Segment Start: Exercise data
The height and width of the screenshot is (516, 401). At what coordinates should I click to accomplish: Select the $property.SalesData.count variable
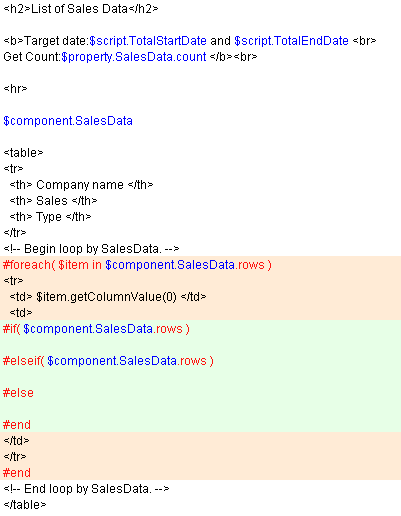(134, 57)
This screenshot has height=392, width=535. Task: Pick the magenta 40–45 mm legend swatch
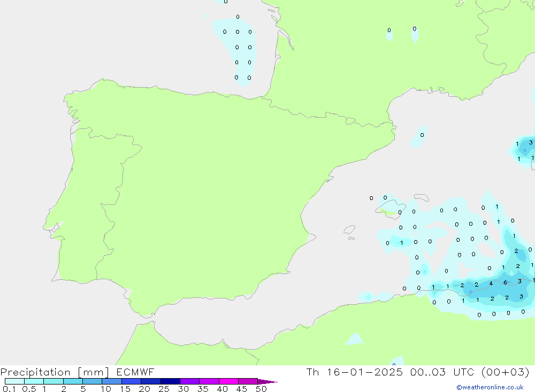coord(228,381)
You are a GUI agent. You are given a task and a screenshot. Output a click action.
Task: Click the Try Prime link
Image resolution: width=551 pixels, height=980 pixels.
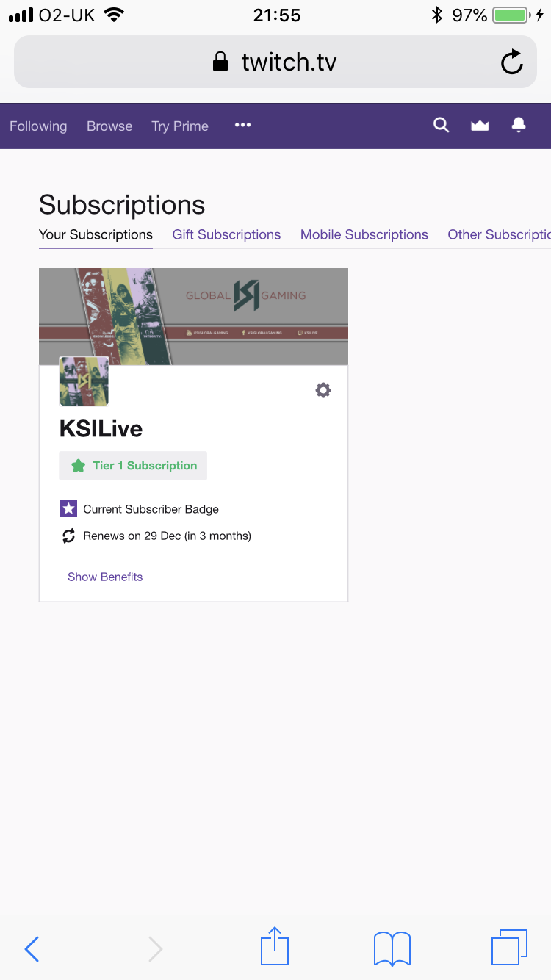click(180, 126)
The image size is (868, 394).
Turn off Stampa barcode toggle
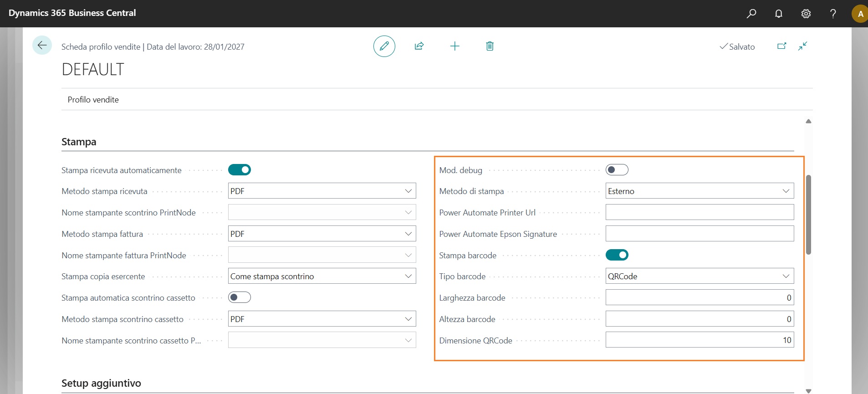click(617, 255)
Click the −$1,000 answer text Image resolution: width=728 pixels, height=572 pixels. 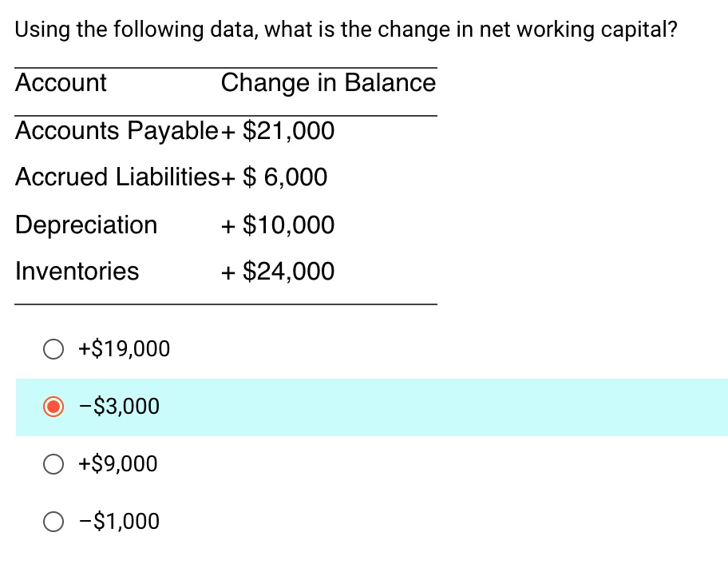pyautogui.click(x=117, y=522)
Segment End: Exercise data
Instructions for the task:
Although pictures appear among the records above, write out exactly only the lines from the one that has "This screenshot has" through the one that has "Task: Click the Try Prime link", and leave the pictures out.

Response to this task:
This screenshot has height=392, width=535. Task: Pick the magenta 40–45 mm legend swatch
coord(228,381)
You are a GUI agent. You are given a task and a screenshot. Output a click action.
Task: Click the Try Prime link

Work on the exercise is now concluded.